The samples were cross-sectional, and the window of data collection was relatively tight. The sampled population is considered to represent a clinically diverse one, and its wide age range is representative of the blood donor population in a general clinical practice. However, this study had multiple limitations. Serum samples were not obtained from patients with severe symptoms in this study, and thus, we could not fully analyze the relationship between the levels and activity of antibodies or examine the time course of antibody activity across patients with COVID-19. The data released by the Japanese government from three different districts between January and February 2022 illustrated that the rate of severe disease among infected people with no history of vaccination remains low (less than 0.5% [145/34,136 patients]) [
18]. This might partly support the plausibility of sampling bias in this analysis.

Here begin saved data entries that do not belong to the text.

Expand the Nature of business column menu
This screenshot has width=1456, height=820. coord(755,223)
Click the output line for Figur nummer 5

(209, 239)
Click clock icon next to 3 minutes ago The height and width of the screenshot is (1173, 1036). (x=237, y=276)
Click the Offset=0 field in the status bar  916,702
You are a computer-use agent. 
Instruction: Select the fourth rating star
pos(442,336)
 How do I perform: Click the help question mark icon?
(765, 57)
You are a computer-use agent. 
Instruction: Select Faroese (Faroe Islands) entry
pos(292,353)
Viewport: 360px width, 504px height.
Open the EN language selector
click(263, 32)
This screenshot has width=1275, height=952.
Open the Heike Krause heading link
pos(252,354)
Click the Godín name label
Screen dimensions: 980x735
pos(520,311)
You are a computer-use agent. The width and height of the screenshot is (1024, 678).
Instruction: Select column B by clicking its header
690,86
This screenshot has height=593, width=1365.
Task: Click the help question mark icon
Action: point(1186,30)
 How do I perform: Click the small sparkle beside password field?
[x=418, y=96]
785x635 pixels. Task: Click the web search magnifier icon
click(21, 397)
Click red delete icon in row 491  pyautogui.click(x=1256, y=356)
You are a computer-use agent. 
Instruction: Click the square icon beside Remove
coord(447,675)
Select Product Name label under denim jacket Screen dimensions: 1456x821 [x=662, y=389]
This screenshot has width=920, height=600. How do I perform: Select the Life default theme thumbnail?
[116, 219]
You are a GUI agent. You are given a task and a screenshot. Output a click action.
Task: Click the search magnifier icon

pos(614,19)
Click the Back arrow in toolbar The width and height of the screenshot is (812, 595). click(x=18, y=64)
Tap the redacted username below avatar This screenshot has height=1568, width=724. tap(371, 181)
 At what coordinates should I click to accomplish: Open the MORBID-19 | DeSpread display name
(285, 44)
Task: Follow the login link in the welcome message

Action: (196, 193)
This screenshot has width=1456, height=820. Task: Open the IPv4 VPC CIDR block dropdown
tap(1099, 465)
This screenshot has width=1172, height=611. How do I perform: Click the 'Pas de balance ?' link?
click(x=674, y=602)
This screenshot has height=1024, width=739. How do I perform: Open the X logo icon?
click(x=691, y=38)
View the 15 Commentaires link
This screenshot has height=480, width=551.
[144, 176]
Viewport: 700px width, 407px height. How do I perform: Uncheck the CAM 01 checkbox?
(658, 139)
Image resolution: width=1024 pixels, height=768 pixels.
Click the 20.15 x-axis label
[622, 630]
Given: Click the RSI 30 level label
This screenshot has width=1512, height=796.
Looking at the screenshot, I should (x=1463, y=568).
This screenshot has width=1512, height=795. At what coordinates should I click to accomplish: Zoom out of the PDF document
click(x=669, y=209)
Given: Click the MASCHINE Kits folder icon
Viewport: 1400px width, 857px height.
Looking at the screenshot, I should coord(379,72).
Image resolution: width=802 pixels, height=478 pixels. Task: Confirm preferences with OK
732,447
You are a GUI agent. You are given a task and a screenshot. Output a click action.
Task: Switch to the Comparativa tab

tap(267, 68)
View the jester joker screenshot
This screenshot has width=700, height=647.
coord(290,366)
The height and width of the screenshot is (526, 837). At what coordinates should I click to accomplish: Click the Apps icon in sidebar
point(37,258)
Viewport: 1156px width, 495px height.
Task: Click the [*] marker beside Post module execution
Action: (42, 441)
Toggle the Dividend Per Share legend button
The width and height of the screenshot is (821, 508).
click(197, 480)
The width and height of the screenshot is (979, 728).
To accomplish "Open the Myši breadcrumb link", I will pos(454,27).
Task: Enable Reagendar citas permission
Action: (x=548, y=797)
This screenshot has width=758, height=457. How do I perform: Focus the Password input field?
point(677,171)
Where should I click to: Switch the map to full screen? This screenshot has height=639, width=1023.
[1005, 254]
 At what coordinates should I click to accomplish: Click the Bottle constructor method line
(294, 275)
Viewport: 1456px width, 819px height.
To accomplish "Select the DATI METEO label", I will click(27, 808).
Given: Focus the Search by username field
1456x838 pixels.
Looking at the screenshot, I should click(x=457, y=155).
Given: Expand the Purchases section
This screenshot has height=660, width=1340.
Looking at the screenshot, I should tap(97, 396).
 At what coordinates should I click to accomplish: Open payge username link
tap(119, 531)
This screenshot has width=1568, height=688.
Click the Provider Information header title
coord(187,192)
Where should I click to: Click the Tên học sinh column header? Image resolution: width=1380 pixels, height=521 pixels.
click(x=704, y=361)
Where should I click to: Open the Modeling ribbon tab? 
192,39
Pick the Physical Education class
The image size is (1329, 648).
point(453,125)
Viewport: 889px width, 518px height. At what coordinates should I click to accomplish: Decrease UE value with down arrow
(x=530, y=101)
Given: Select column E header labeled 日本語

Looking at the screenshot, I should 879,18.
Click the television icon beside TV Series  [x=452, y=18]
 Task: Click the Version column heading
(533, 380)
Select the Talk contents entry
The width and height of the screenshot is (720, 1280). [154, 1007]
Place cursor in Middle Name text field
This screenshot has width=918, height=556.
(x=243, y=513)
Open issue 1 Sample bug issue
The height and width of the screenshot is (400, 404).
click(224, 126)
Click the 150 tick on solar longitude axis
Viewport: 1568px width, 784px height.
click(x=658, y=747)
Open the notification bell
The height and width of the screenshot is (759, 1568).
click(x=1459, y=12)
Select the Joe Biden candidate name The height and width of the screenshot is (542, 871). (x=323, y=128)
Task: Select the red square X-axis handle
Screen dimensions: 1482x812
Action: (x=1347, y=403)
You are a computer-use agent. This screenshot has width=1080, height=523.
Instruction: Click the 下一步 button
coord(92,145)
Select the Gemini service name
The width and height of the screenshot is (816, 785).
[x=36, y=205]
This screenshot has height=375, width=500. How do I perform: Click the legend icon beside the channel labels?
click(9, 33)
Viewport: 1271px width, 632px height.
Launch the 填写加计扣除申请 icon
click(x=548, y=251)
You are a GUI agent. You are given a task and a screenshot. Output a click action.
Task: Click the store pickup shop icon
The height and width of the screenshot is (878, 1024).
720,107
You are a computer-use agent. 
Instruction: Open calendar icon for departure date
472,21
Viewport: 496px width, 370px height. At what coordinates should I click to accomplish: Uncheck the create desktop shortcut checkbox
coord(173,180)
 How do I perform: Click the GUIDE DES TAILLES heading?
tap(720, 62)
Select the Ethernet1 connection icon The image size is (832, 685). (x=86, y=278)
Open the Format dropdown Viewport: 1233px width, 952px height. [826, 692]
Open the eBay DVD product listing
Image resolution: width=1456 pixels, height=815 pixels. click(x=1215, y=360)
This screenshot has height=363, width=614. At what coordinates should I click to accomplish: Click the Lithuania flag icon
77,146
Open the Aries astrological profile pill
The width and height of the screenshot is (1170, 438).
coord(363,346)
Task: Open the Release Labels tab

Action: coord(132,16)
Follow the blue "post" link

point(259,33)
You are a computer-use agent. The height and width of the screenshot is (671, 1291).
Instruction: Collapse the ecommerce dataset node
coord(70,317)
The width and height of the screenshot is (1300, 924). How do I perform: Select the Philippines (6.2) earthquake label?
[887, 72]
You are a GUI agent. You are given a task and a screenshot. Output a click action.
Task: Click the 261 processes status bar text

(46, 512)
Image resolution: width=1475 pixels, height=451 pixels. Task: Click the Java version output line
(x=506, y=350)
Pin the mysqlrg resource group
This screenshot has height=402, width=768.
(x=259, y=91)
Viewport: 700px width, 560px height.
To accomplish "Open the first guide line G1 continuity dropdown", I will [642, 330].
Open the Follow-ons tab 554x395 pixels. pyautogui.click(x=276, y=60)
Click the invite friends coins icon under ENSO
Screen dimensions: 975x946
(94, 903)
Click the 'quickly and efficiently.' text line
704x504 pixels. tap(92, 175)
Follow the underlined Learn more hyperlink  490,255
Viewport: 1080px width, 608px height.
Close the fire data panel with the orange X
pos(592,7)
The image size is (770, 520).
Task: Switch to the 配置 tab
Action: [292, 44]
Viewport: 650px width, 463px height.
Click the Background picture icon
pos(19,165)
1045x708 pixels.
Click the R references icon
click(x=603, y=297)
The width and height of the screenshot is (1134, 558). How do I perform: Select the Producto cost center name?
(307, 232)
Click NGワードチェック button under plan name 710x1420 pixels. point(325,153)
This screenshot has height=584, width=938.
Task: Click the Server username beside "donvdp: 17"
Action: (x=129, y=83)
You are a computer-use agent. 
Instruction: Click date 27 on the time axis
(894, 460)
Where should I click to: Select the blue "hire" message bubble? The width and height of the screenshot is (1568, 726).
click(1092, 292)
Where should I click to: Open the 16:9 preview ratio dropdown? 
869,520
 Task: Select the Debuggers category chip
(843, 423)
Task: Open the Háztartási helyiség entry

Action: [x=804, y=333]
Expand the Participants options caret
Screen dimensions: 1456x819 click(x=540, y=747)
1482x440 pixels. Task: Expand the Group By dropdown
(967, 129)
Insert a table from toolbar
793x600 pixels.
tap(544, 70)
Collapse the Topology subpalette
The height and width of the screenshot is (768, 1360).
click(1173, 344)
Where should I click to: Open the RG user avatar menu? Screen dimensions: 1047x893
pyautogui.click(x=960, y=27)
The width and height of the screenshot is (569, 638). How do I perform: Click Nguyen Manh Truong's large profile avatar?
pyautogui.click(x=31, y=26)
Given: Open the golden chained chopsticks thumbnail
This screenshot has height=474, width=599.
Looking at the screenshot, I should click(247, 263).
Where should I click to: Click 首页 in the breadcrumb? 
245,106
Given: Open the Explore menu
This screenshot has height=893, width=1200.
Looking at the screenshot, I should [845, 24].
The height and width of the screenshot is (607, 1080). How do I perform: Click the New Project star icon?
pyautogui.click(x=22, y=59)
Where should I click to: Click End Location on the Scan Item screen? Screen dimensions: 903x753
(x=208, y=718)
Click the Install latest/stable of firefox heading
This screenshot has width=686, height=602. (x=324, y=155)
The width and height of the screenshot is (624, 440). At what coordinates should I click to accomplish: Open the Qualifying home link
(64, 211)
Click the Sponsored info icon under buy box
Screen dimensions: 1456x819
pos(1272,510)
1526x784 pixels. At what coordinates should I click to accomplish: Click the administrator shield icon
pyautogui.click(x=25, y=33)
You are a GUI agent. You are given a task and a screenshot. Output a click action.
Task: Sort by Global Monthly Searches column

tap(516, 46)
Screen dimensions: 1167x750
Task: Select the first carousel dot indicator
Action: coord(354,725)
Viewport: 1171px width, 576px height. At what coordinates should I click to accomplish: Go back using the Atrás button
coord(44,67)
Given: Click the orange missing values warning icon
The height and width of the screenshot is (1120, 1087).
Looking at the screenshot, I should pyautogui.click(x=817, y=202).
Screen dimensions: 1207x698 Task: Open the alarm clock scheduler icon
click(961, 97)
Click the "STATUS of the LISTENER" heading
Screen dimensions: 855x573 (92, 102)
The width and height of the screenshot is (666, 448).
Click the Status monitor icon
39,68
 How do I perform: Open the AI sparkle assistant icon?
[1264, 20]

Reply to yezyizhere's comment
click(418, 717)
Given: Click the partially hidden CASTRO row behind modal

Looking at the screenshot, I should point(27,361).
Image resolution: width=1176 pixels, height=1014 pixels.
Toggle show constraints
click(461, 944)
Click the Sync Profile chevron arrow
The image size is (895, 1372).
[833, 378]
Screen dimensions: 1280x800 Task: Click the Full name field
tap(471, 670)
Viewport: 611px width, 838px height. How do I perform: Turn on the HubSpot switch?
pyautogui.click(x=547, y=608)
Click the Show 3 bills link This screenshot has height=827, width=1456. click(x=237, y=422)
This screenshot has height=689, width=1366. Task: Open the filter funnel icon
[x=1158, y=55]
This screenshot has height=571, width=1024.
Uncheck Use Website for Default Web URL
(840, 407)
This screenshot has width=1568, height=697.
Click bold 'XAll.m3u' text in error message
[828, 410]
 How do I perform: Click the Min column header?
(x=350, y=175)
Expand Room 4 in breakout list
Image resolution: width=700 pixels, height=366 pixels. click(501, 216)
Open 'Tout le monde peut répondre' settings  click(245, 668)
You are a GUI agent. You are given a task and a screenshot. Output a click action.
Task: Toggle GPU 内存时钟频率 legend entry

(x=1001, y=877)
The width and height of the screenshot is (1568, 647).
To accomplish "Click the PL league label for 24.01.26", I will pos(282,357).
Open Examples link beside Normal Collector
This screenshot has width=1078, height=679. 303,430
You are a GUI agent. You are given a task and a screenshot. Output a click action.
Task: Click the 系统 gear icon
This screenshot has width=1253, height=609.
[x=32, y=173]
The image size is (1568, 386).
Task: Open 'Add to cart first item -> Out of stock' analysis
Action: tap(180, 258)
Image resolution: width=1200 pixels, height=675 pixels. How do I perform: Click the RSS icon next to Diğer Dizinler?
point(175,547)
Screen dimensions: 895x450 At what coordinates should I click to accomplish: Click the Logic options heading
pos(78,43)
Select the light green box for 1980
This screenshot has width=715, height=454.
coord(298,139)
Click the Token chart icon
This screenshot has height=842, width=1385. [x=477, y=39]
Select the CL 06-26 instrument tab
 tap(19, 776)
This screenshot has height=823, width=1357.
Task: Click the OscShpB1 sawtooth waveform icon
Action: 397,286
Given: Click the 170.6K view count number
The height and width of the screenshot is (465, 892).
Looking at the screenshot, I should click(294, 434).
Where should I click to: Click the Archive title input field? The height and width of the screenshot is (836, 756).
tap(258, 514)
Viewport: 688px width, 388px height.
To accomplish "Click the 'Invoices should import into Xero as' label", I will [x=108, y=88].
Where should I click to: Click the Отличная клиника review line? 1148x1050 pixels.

In addition, this study contained fewer number of asymptomatic patients (n=8) as well as the elder patients (n=14). Furthermore, this study consisted of samples provided from the patients at a single and arbitrary point (pooled data), not from sequential sampling in each patient. In interpreting the results of this stratified analysis of antibody titers and neutralizing activities, it is important to note that time after infection, i.e., antibody decay, was not considered, therefore this could remain as a substantial bias. We could not also eliminate biases such as underlying factors, especially those affecting the immune system such as antibody production, as well as alternative confounding effects associated with the baseline characteristics used in this analysis and residual confounders.
Ethics Statement
In the case study subjects visited the study institution for samples to be collected, written consent was obtained using the specified informed consent form. In the case archival samples retained at the study institution was used, the sample provider was notified through an opt-out procedure and, if an intention to withdraw consent was expressed, the samples was not utilized. The study was conducted according to the "Helsinki Declaration of the World Medical Congress". For this study, approval was obtained from the institutional review board of the representative study institution (Sekino Hospital, Tokyo), prior to the conduct of this study, and then an application for approval was submitted to the institutional review board of each study institution (approval No. and date: 20210618-22S372 at IRB No. 14000050 on July 16, 2001 and approval No. and date: 2102 at Sekino Hospital IRB on July 16, 2001). After approval is obtained at each study institution, this study was sequentially started. The outline of this study was registered into the public database (UMIN-CTR) established by the National University Hospital Council of Japan under the number UMIN000044638, and disclosed to the public prior to the start of conduct.